### Study questions:
1. Copy the passage of the blog post on the two novels between "My exploration of" and "Stanton Coblentz (1933).", inclusive, word for word.
2. Write the next part of the blog post about the "Diligent Waitress" and "Into Plutonian Depths" novels, picking up after its final sentence.

### Source extract:
---*---

Tuesday, May 1, 2018

Tales from Novel-Space: the Sumerian Waitresses of Planet Pluto




My exploration of novel-space is leading me to an endless series of discoveries. Novels may be a way to probe the human mind, or simply a way to peer into new and different universes. And, I must say, highly chaotic universes. Yet, as Terence said, "nothing human is alien to me", then there has to be a logic even in the weirdest novels I can put my hands on. Recently, I found myself reading in parallel two novels which couldn't be more different. One was "Diligent Waitress" by Yewande Erinle (2010), the other "Into Plutonian Depths" by Stanton Coblentz (1933).

Beware: reading these two novels together may short-circuit your mind and generate the "Necronomicon Effect" - you surely know about the metabook imagined by Howard Lovecraft which drives mad whoever reads it. I think I survived the effect, but let me go on.

Let me start with the "Diligent Waitress." This is a book that I wouldn't believe could exist if I didn't have it in my hands. To explain what I mean, let me report an excerpt from the introduction:
The Lord is looking for men and women who will wait on Him, just like a waiter would on you. He wants us to wait on Him always with our trays filled with praise and worship for him. As you approach him with your tray, he begins to take in the sweet aroma of what's on ite and He comes down for a better view of what you have chosen to serve Him with. He delights in what's on your tray and more importantly He loves it when you wait for Him to finish ejoying His meal. He wants to hear you ask Him for His needs and He wants you to keep Him company, too. God has desires too. 
I don't know if you find this as amazing as I do. This is pure Sumerian: it is the concept that humans are the "stewards of the Gods" - an idea invented some 5 thousand years ago. In the myth of Enki, we read that the Gods decided to create humans in order to serve them. And there is more in Ms. Erinle's book: the protagonist, Hadassah, speaks with God all the time, she hears Him giving her good advice and that's the normal thing in her world: everybody she knows (that is, the good people) hear the voice of God. This is a phenomenon described by Julian Jaynes in his book, "The Origin of Consciousness" (1976). An attitude that was typical of ancient civilizations, long ago people spoke with their Gods and they spoke to them. Today, most of us would find it strange to hear the voice of God ringing in our head but, at the same time, we think it is normal to keep speaking to Him, although he doesn't answer.

I don't know if Ms. Erinle is an expert in Sumerian culture. But we don't need to be Sumerians to chat with God. Read the book by Tanya Luhrmann, "When God Talks Back" (2012) and you see how this idea is common with American Evangelicals. Why such an attitude is re-emerging today in our Western civilization is hard to say, but it does. In any case, as a literary piece, "Diligent Waitress" moves on slowly, but with a certain inner logic. It is the story of Hadassah, nice, Christian girl who learns how to speak with God, becomes a diligent waitress, marries her boyfriend, and in the end becomes the owner of three restaurants. Not exactly the "epic" genre, but it has a certain charm that makes it much more readable than ancient Sumerian Hymns.

---*---

### Supplied data:
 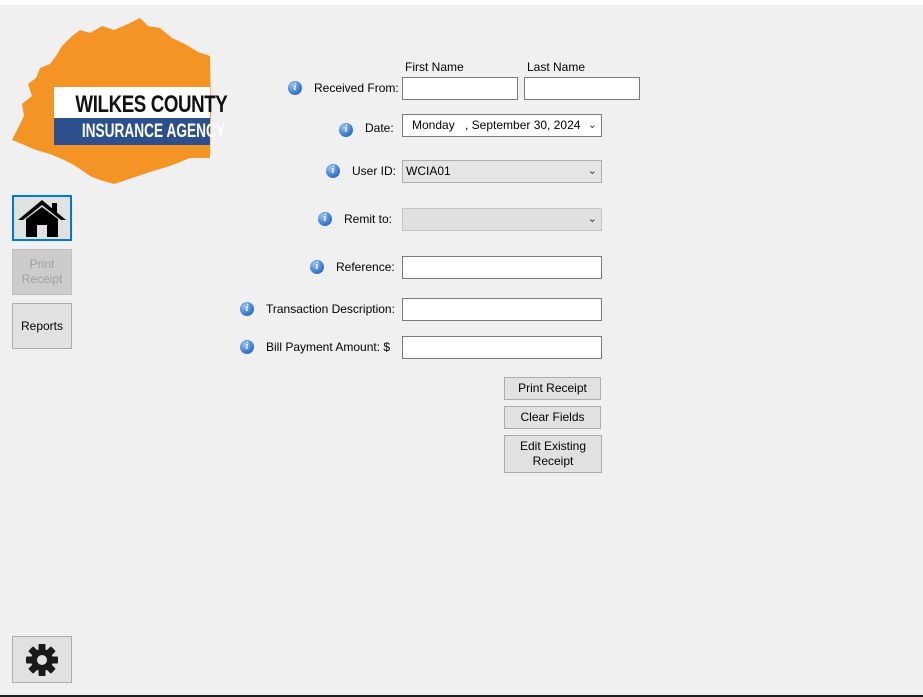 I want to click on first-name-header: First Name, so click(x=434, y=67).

---*---

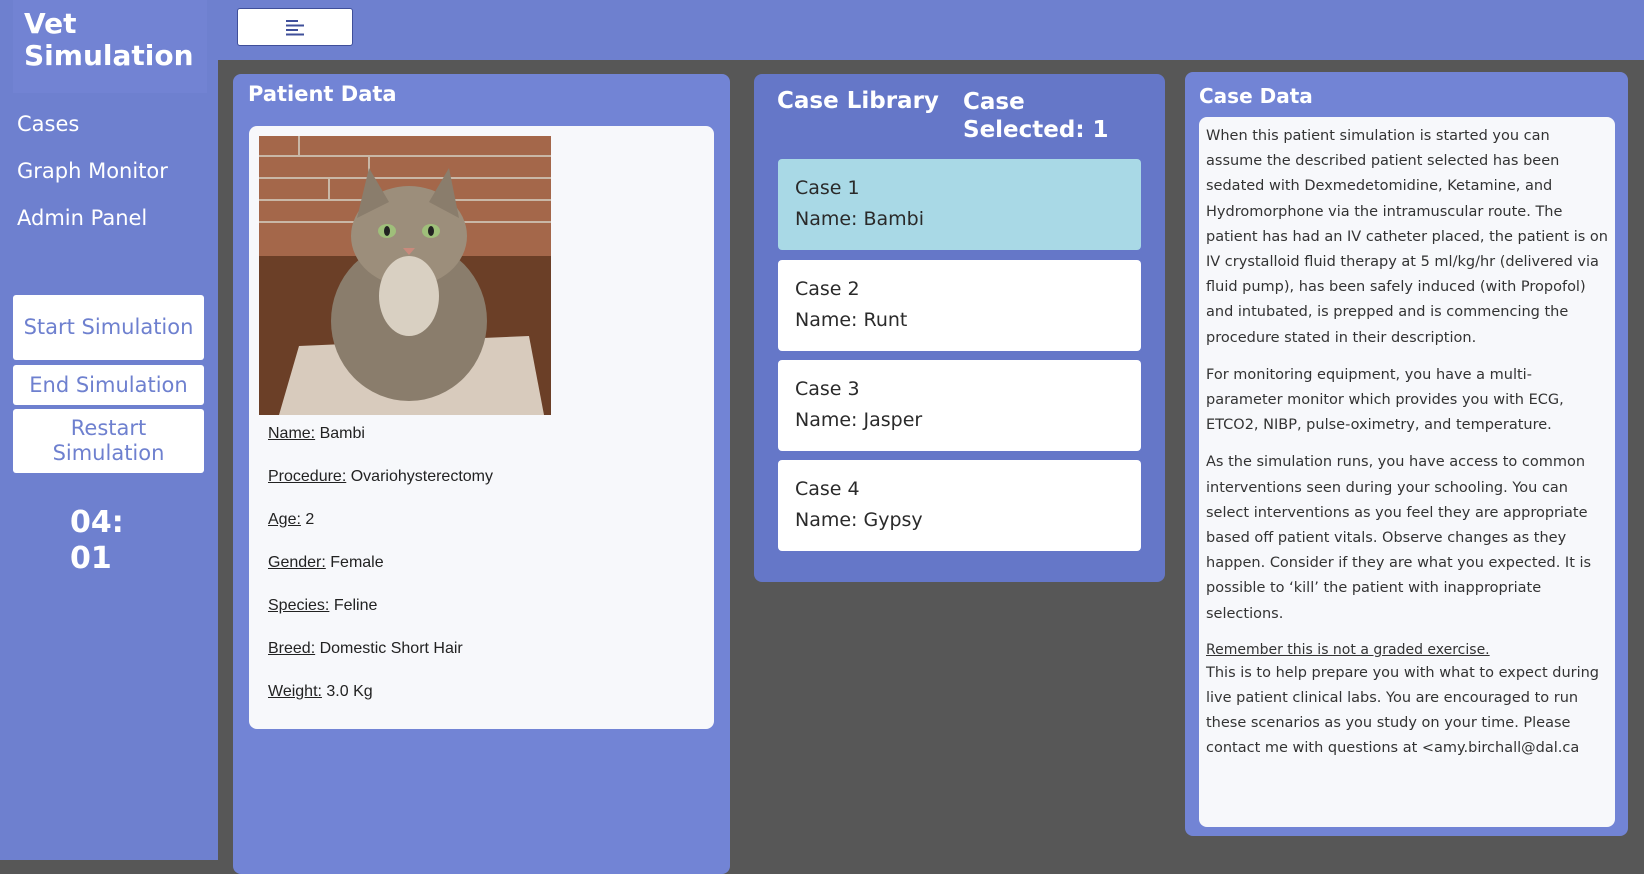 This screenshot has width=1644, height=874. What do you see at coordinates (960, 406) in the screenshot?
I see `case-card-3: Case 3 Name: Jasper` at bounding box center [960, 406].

---*---

### Outputs in order:
1.
My exploration of novel-space is leading me to an endless series of discoveries. Novels may be a way to probe the human mind, or simply a way to peer into new and different universes. And, I must say, highly chaotic universes. Yet, as Terence said, "nothing human is alien to me", then there has to be a logic even in the weirdest novels I can put my hands on. Recently, I found myself reading in parallel two novels which couldn't be more different. One was "Diligent Waitress" by Yewande Erinle (2010), the other "Into Plutonian Depths" by Stanton Coblentz (1933).

2.
Then, let's go to the other book: Into Plutonian Depths. I think I can say that this is one of the worst novels I ever read. The problem is not so much because it is poorly written - it is, but it is not so bad. Nor because it is a boring book: it is not. It is a book full of inventions and the plot moves onward at a fast pace. And you have to recognize to Mr. Coblentz a remarkable originality. In 1933, the idea of extraterrestrial civilizations was an novelty, barely explored by H.G. Wells' story "The First Men on the Moon," clearly a source of inspiration for Coblentz, but revisited in many different ways.

It is a bad novel, rather, because it is about such nasty characters. The protagonists are two Americans named Andy and Dan (Coblentz was not so original in naming his characters). They travel a billion miles to Pluto to find a sophisticated and gentle civilization existing in the depths of the planet. But the Earthlings don't seem to be especially impressed and they do sll they can to behave horribly in various ways. Just to give you an idea, the Plutonians are said to be vegetarians and the two Earthlings don't like the food they are served. So, they feel entitled to kill, roast, and eat an animal they happen to stumble upon - something that their hosts correctly find gross and disgusting. But the worse deed they perform is seducing a poor Plutonian girl only to leave her alone to her destiny while they manage to get back to their ship and go back to Earth.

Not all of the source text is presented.